Trump is also pushing for the passage of the SAVE Act, a voter ID bill passed by the House, but it has stalled in the Senate.
In recent weeks, Trump has expressed frustration that his demands around voting security have not translated into changes in blue state policies ahead of the upcoming midterm elections, where his shrinking approval could translate into major gains for Democrats.
Last month, Trump wrote on his Truth Social platform, “I have searched the depths of Legal Arguments not yet articulated or vetted on this subject, and will be presenting an irrefutable one in the very near future. There will be Voter I.D. for the Midterm Elections, whether approved by Congress or not!”
Then, last week, the Washington Post reported that a draft executive order being circulated by activists with ties to Trump suggests that unproven claims of Chinese interference in the 2020 election could be used as a pretext to declare an elections emergency granting Trump sweeping authority to unilaterally institute the changes he wants to see in state-run elections.
Election experts said the Constitution is clear that states control and run elections, not with the executive branch.
Democrats have widely denounced any federal takeover of elections by Trump. And some Republicans have expressed similar concerns, including Sen. Mitch McConnell (R-Ky.), who chairs the Senate rules committee.
In the Wall Street Journal last year, McConnell warned against Trump or any Republican president asserting sweeping authority to control elections, in part because Democrats would then be empowered to claim similar authority if and when they retake power.
McConnell’s office referred The Times to that Journal opinion piece when asked about the circulating emergency order and Padilla’s resolution.

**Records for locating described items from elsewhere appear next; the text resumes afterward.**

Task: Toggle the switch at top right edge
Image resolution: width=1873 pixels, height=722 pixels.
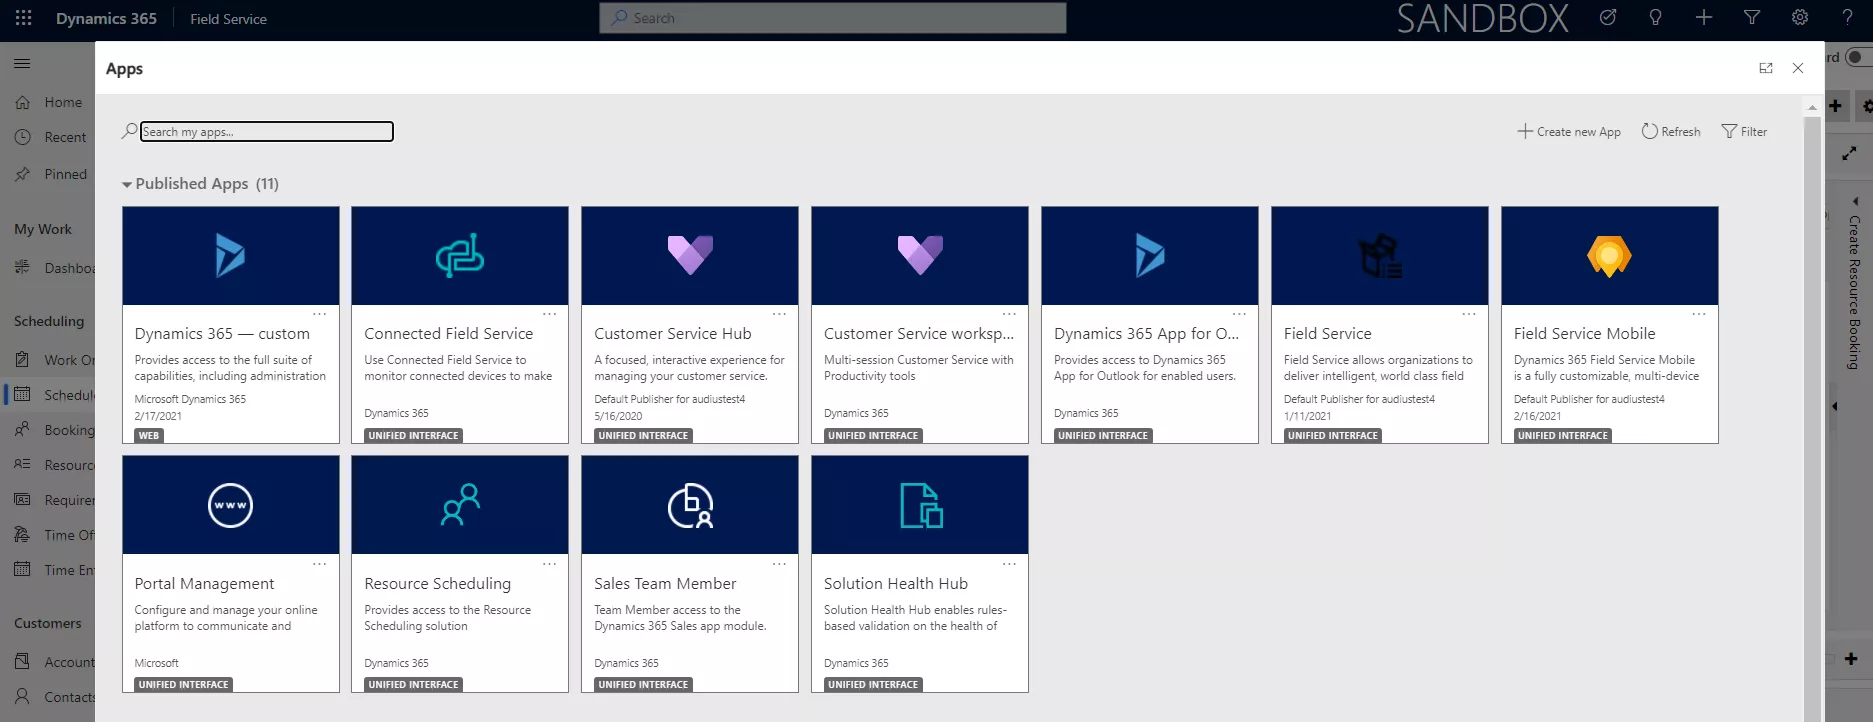Action: (1858, 57)
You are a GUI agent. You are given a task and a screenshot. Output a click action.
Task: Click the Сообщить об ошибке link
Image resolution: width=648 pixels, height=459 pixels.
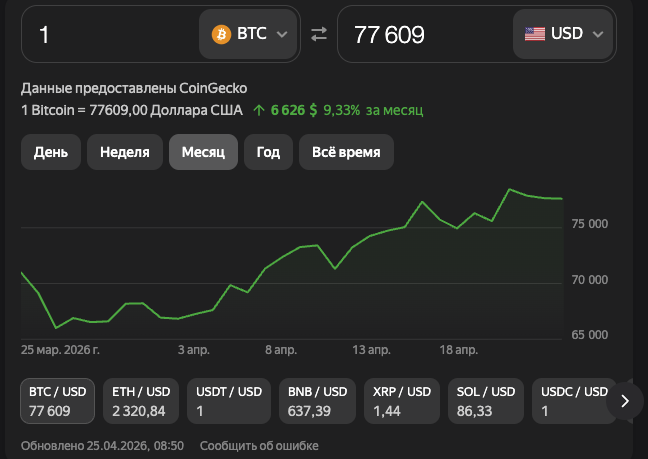(x=259, y=445)
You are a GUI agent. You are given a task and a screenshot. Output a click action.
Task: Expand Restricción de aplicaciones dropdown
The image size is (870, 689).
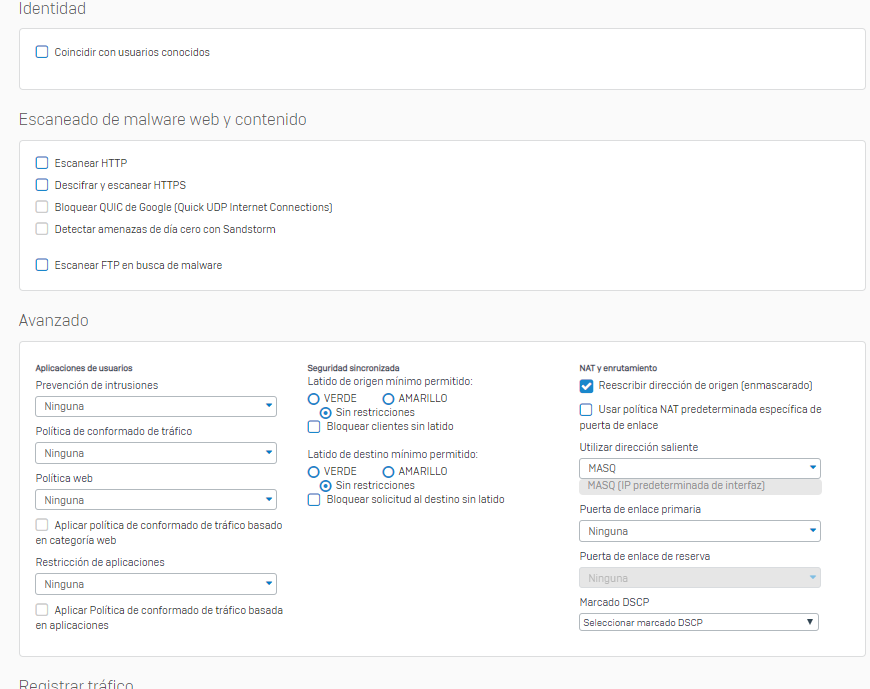[155, 584]
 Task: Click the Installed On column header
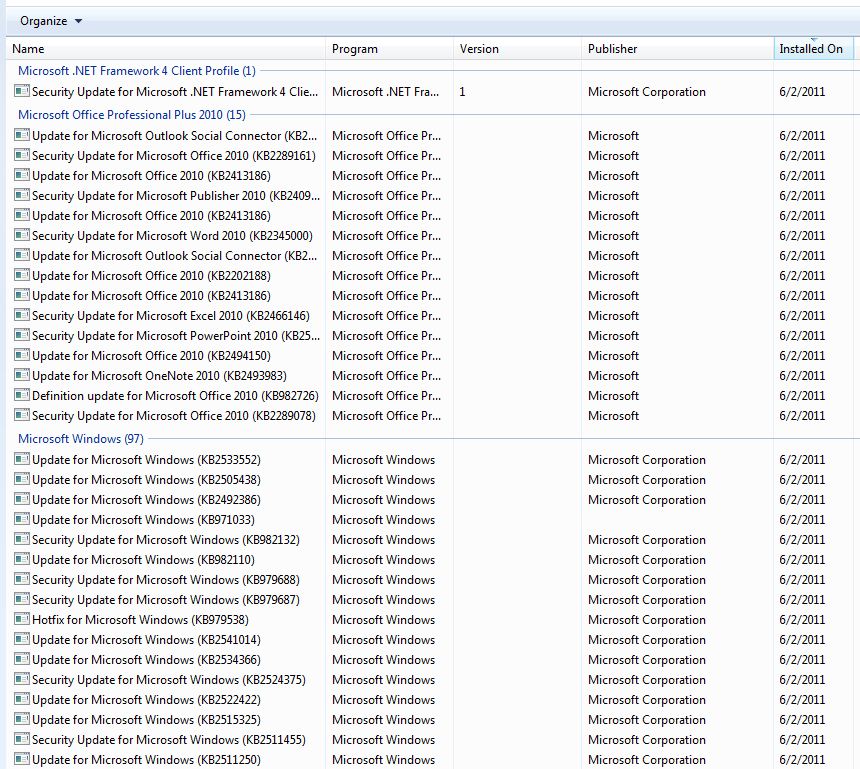coord(810,49)
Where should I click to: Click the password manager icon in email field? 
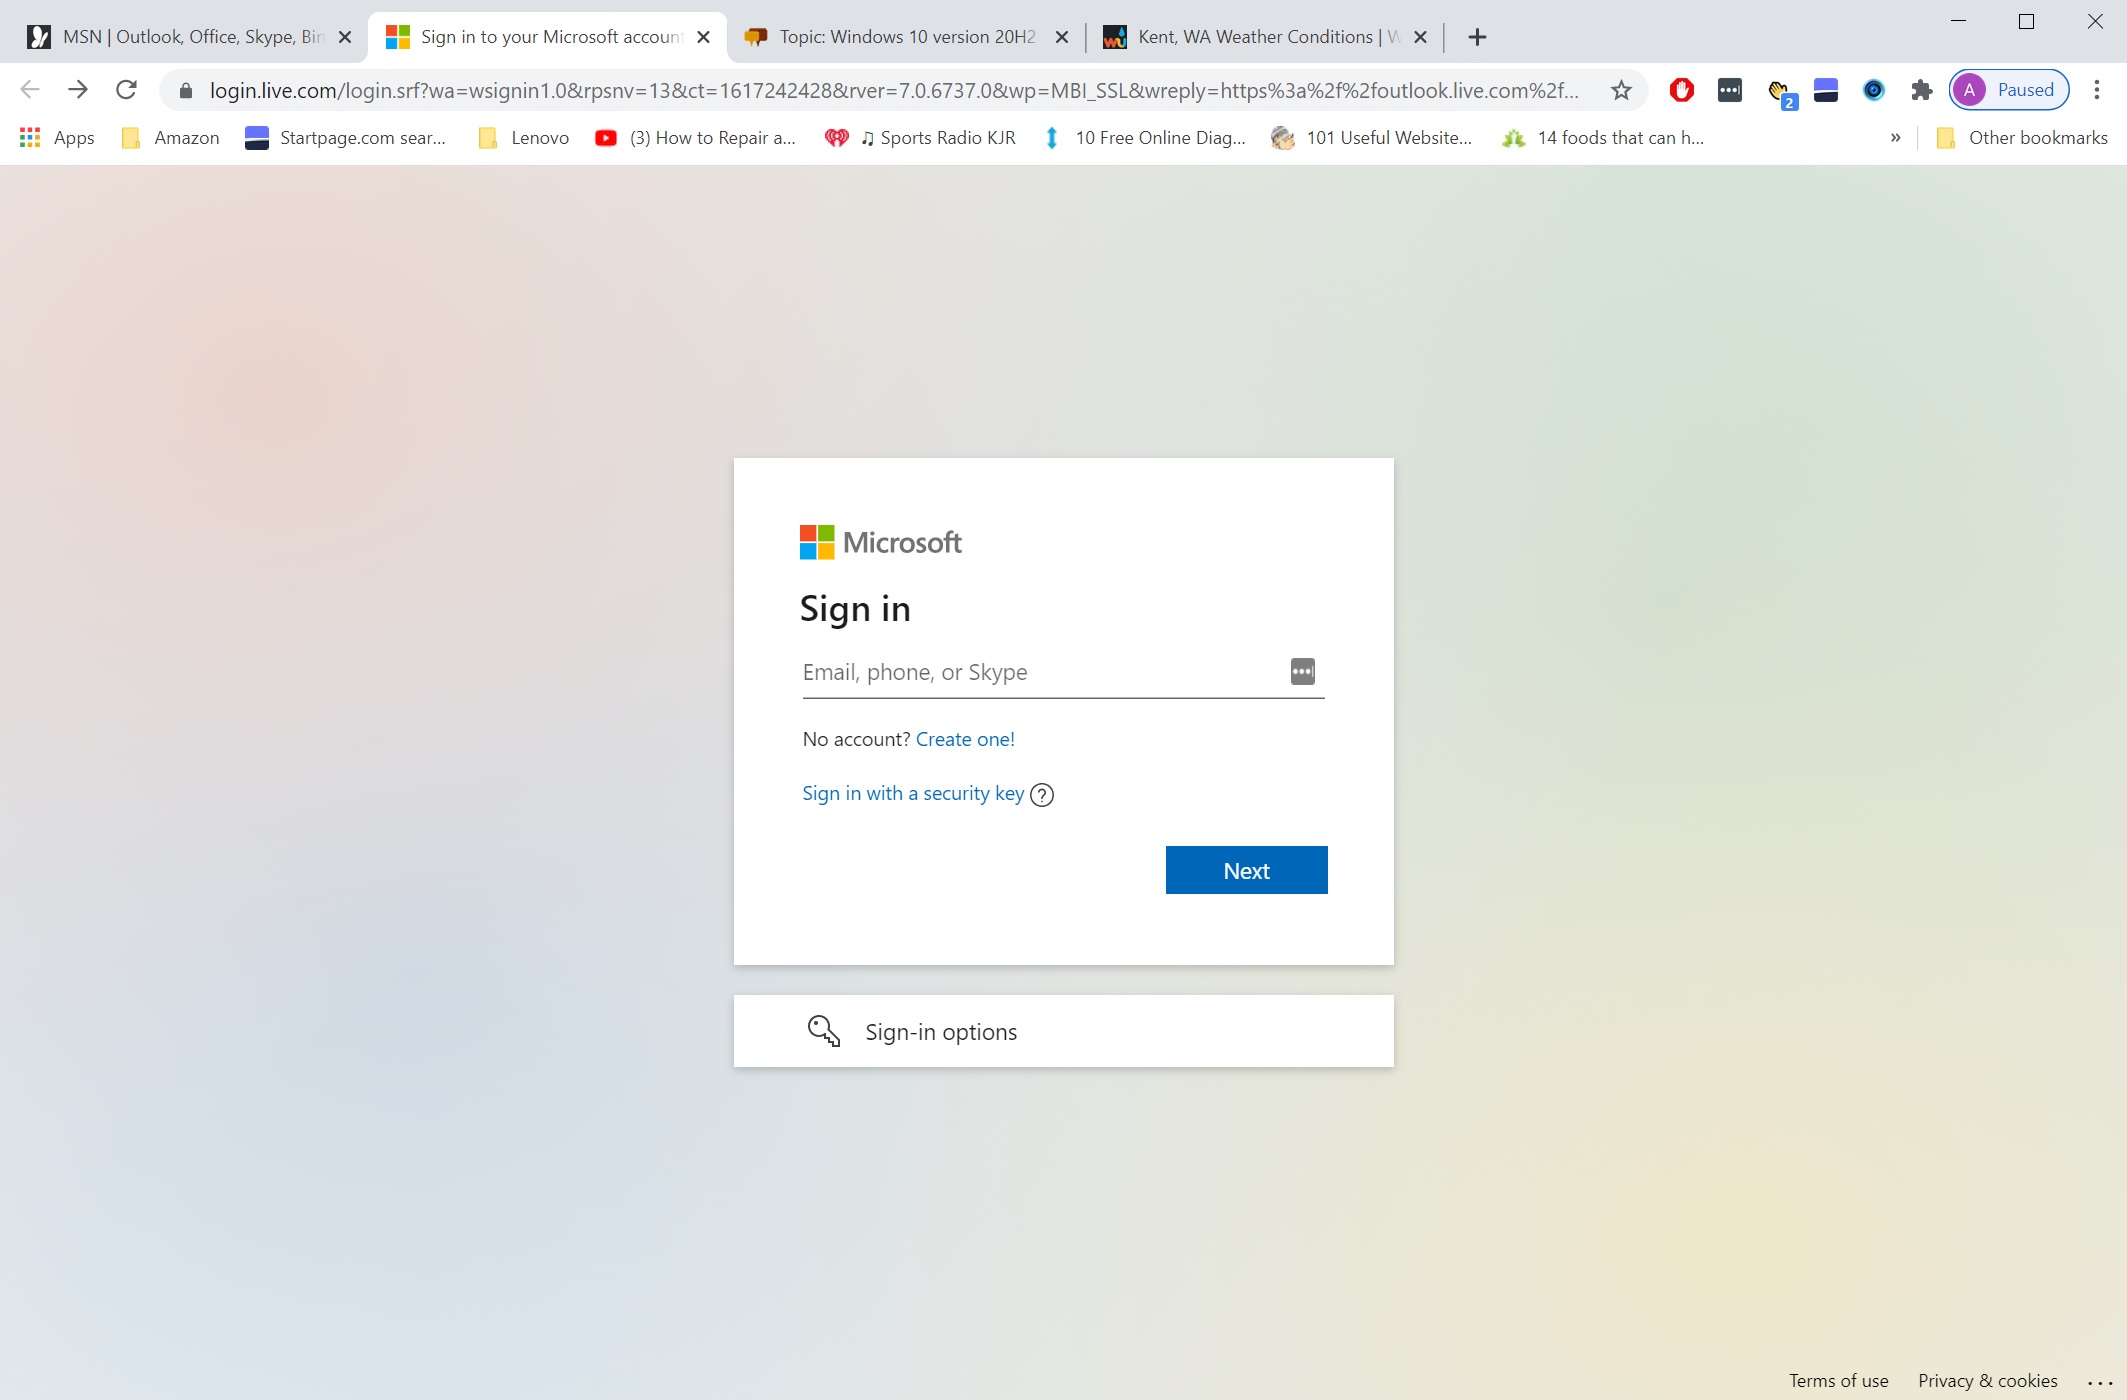coord(1302,671)
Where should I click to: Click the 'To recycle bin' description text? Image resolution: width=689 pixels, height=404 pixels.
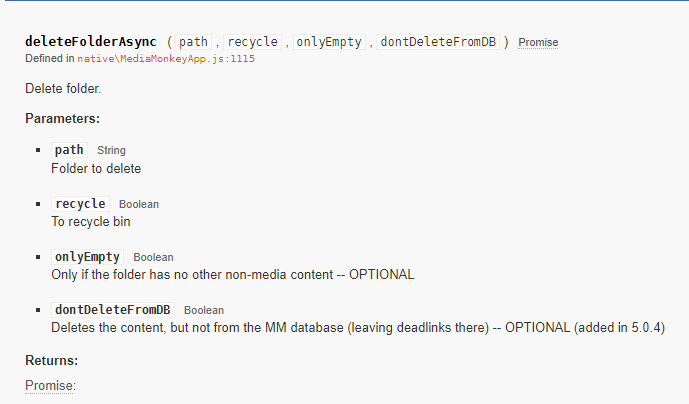coord(90,221)
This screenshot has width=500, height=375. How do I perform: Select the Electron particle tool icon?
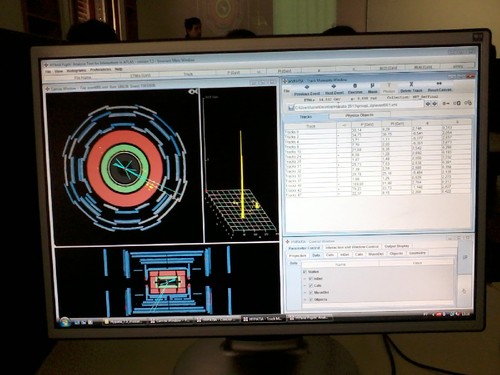pyautogui.click(x=355, y=86)
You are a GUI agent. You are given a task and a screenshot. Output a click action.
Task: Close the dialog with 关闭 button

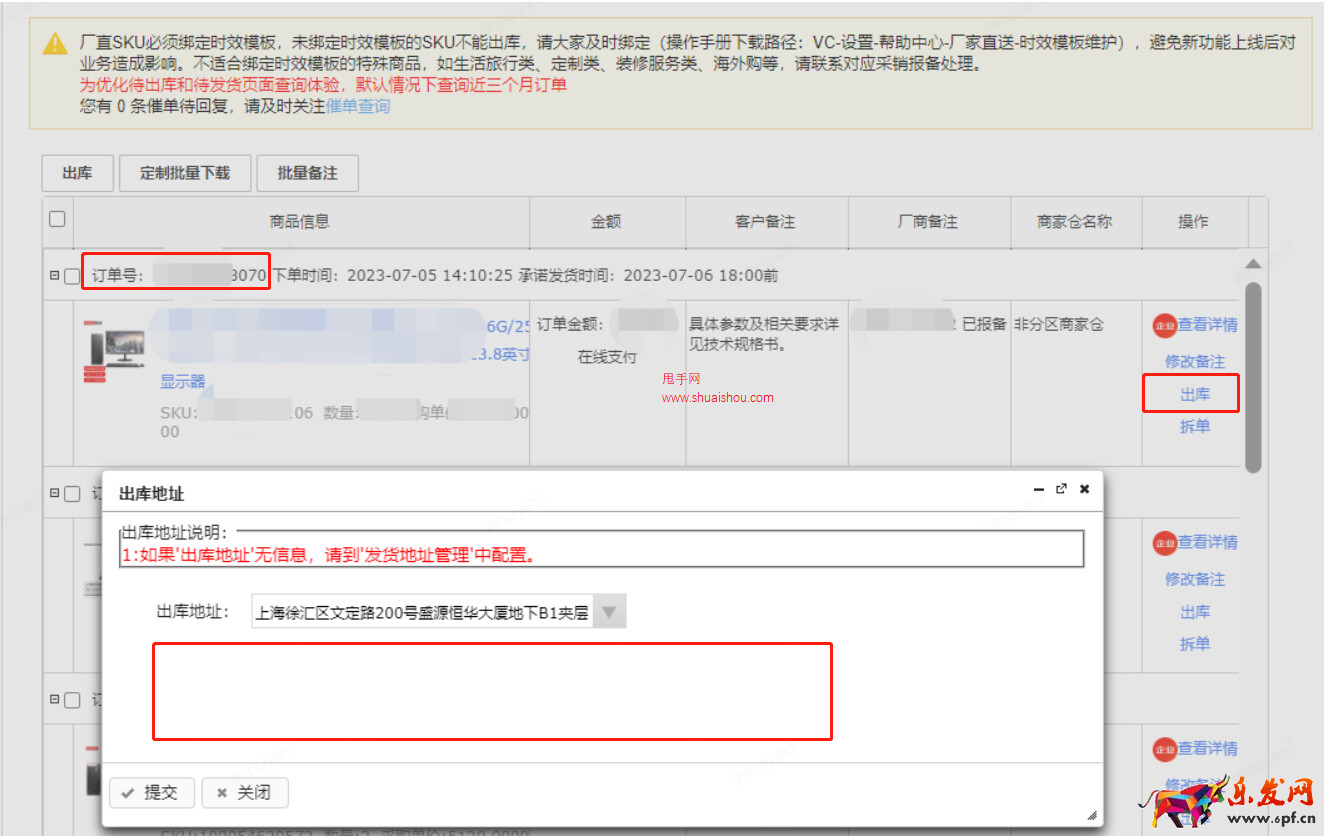pyautogui.click(x=245, y=793)
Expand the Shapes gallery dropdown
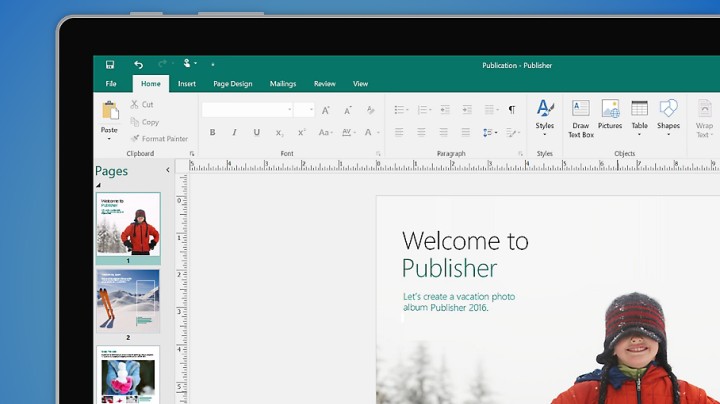Viewport: 720px width, 404px height. (x=668, y=134)
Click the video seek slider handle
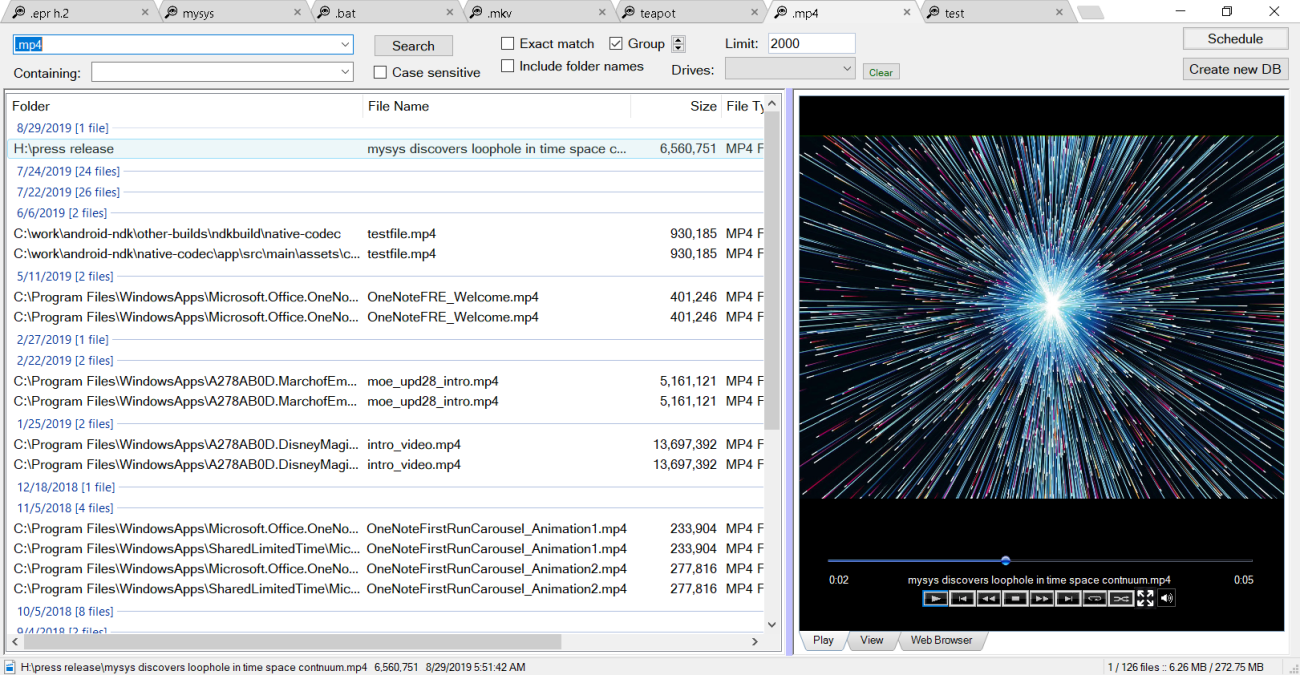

Padilla’s office said his resolution would be introduced in response to an emergency declaration by Trump, but hoped it wouldn’t be necessary.
“Instead of trying to evade accountability at the ballot box,” Padilla wrote, “the President should focus on the needs of Americans struggling to pay for groceries, health care, housing and other everyday needs and put these illegal and unconstitutional election orders in the trash can where they belong.”